Source records
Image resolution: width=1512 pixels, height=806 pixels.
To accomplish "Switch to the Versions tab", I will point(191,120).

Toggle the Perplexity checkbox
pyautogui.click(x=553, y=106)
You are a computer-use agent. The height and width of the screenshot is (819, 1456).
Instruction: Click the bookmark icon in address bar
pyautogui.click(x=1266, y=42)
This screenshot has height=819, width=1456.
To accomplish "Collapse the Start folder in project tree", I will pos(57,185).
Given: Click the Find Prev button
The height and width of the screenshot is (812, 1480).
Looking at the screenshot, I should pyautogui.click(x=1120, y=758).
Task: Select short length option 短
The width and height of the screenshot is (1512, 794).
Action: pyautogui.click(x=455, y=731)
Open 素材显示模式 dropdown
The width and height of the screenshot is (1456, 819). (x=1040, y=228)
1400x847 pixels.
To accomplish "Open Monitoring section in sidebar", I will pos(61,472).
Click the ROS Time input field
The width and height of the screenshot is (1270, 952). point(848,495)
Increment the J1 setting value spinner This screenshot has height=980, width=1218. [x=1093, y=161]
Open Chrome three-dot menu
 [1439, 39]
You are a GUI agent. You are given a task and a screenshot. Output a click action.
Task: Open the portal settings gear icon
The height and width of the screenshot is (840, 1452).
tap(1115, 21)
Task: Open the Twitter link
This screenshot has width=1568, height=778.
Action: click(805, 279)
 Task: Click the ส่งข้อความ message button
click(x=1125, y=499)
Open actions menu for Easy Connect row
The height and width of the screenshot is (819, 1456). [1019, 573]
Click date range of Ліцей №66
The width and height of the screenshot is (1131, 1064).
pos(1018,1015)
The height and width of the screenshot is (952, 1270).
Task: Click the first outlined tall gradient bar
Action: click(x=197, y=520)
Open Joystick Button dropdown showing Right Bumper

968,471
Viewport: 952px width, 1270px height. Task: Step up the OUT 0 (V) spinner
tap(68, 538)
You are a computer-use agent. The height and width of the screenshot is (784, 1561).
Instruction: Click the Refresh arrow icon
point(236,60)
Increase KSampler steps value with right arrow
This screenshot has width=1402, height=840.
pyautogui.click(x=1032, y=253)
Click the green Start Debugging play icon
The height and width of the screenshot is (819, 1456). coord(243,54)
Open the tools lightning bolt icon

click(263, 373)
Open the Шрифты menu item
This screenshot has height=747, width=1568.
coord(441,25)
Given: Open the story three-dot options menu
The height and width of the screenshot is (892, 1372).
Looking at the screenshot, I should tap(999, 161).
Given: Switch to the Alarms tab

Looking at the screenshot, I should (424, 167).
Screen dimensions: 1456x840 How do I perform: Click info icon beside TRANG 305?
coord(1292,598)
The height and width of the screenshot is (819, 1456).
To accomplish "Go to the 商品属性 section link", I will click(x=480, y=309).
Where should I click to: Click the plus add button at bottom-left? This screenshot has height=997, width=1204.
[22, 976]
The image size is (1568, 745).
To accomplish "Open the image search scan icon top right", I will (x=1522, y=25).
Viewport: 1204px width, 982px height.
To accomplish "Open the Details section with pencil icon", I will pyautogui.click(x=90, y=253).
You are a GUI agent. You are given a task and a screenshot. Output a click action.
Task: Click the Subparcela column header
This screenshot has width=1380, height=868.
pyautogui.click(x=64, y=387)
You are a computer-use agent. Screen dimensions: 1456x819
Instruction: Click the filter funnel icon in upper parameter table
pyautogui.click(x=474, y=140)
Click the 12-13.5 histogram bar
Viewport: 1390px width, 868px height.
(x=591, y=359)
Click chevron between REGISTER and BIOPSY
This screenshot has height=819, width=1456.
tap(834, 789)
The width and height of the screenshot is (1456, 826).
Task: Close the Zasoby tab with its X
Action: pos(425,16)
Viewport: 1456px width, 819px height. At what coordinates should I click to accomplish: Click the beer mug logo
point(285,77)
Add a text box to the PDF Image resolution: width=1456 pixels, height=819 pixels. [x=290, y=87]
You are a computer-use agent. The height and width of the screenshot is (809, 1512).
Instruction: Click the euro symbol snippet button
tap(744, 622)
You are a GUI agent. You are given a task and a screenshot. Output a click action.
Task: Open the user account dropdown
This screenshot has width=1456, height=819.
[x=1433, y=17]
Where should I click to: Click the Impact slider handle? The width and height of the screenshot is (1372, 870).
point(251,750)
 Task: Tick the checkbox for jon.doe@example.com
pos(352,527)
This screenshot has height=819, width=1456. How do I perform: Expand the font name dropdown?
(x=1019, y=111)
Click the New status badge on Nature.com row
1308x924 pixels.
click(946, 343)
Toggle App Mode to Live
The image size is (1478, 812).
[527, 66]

### Prompt
When you output the entries, keep every line exactly as it appears above.

### Exercise response
Image resolution: width=1512 pixels, height=806 pixels.
To accomplish "Switch to the Versions tab", I will point(191,120).

Toggle the Perplexity checkbox
pyautogui.click(x=553, y=106)
You are a computer-use agent. The height and width of the screenshot is (819, 1456).
Instruction: Click the bookmark icon in address bar
pyautogui.click(x=1266, y=42)
This screenshot has height=819, width=1456.
To accomplish "Collapse the Start folder in project tree", I will pos(57,185).
Given: Click the Find Prev button
The height and width of the screenshot is (812, 1480).
Looking at the screenshot, I should pyautogui.click(x=1120, y=758).
Task: Select short length option 短
The width and height of the screenshot is (1512, 794).
Action: pyautogui.click(x=455, y=731)
Open 素材显示模式 dropdown
The width and height of the screenshot is (1456, 819). (x=1040, y=228)
1400x847 pixels.
To accomplish "Open Monitoring section in sidebar", I will pos(61,472).
Click the ROS Time input field
The width and height of the screenshot is (1270, 952). point(848,495)
Increment the J1 setting value spinner This screenshot has height=980, width=1218. [x=1093, y=161]
Open Chrome three-dot menu
 [1439, 39]
You are a GUI agent. You are given a task and a screenshot. Output a click action.
Task: Open the portal settings gear icon
The height and width of the screenshot is (840, 1452).
tap(1115, 21)
Task: Open the Twitter link
This screenshot has width=1568, height=778.
Action: click(805, 279)
 Task: Click the ส่งข้อความ message button
click(x=1125, y=499)
Open actions menu for Easy Connect row
The height and width of the screenshot is (819, 1456). [1019, 573]
Click date range of Ліцей №66
The width and height of the screenshot is (1131, 1064).
pos(1018,1015)
The height and width of the screenshot is (952, 1270).
Task: Click the first outlined tall gradient bar
Action: click(x=197, y=520)
Open Joystick Button dropdown showing Right Bumper

968,471
Viewport: 952px width, 1270px height. Task: Step up the OUT 0 (V) spinner
tap(68, 538)
You are a computer-use agent. The height and width of the screenshot is (784, 1561).
Instruction: Click the Refresh arrow icon
point(236,60)
Increase KSampler steps value with right arrow
This screenshot has width=1402, height=840.
pyautogui.click(x=1032, y=253)
Click the green Start Debugging play icon
The height and width of the screenshot is (819, 1456). coord(243,54)
Open the tools lightning bolt icon

click(263, 373)
Open the Шрифты menu item
This screenshot has height=747, width=1568.
coord(441,25)
Given: Open the story three-dot options menu
The height and width of the screenshot is (892, 1372).
Looking at the screenshot, I should tap(999, 161).
Given: Switch to the Alarms tab

Looking at the screenshot, I should (424, 167).
Screen dimensions: 1456x840 How do I perform: Click info icon beside TRANG 305?
coord(1292,598)
The height and width of the screenshot is (819, 1456).
To accomplish "Go to the 商品属性 section link", I will click(x=480, y=309).
Where should I click to: Click the plus add button at bottom-left? This screenshot has height=997, width=1204.
[22, 976]
The image size is (1568, 745).
To accomplish "Open the image search scan icon top right", I will (x=1522, y=25).
Viewport: 1204px width, 982px height.
To accomplish "Open the Details section with pencil icon", I will pyautogui.click(x=90, y=253).
You are a GUI agent. You are given a task and a screenshot. Output a click action.
Task: Click the Subparcela column header
This screenshot has width=1380, height=868.
pyautogui.click(x=64, y=387)
You are a computer-use agent. Screen dimensions: 1456x819
Instruction: Click the filter funnel icon in upper parameter table
pyautogui.click(x=474, y=140)
Click the 12-13.5 histogram bar
Viewport: 1390px width, 868px height.
(x=591, y=359)
Click chevron between REGISTER and BIOPSY
This screenshot has height=819, width=1456.
tap(834, 789)
The width and height of the screenshot is (1456, 826).
Task: Close the Zasoby tab with its X
Action: pos(425,16)
Viewport: 1456px width, 819px height. At what coordinates should I click to accomplish: Click the beer mug logo
point(285,77)
Add a text box to the PDF Image resolution: width=1456 pixels, height=819 pixels. [x=290, y=87]
You are a computer-use agent. The height and width of the screenshot is (809, 1512).
Instruction: Click the euro symbol snippet button
tap(744, 622)
You are a GUI agent. You are given a task and a screenshot. Output a click action.
Task: Open the user account dropdown
This screenshot has width=1456, height=819.
[x=1433, y=17]
Where should I click to: Click the Impact slider handle? The width and height of the screenshot is (1372, 870).
point(251,750)
 Task: Tick the checkbox for jon.doe@example.com
pos(352,527)
This screenshot has height=819, width=1456. How do I perform: Expand the font name dropdown?
(x=1019, y=111)
Click the New status badge on Nature.com row
1308x924 pixels.
click(946, 343)
Toggle App Mode to Live
The image size is (1478, 812).
[527, 66]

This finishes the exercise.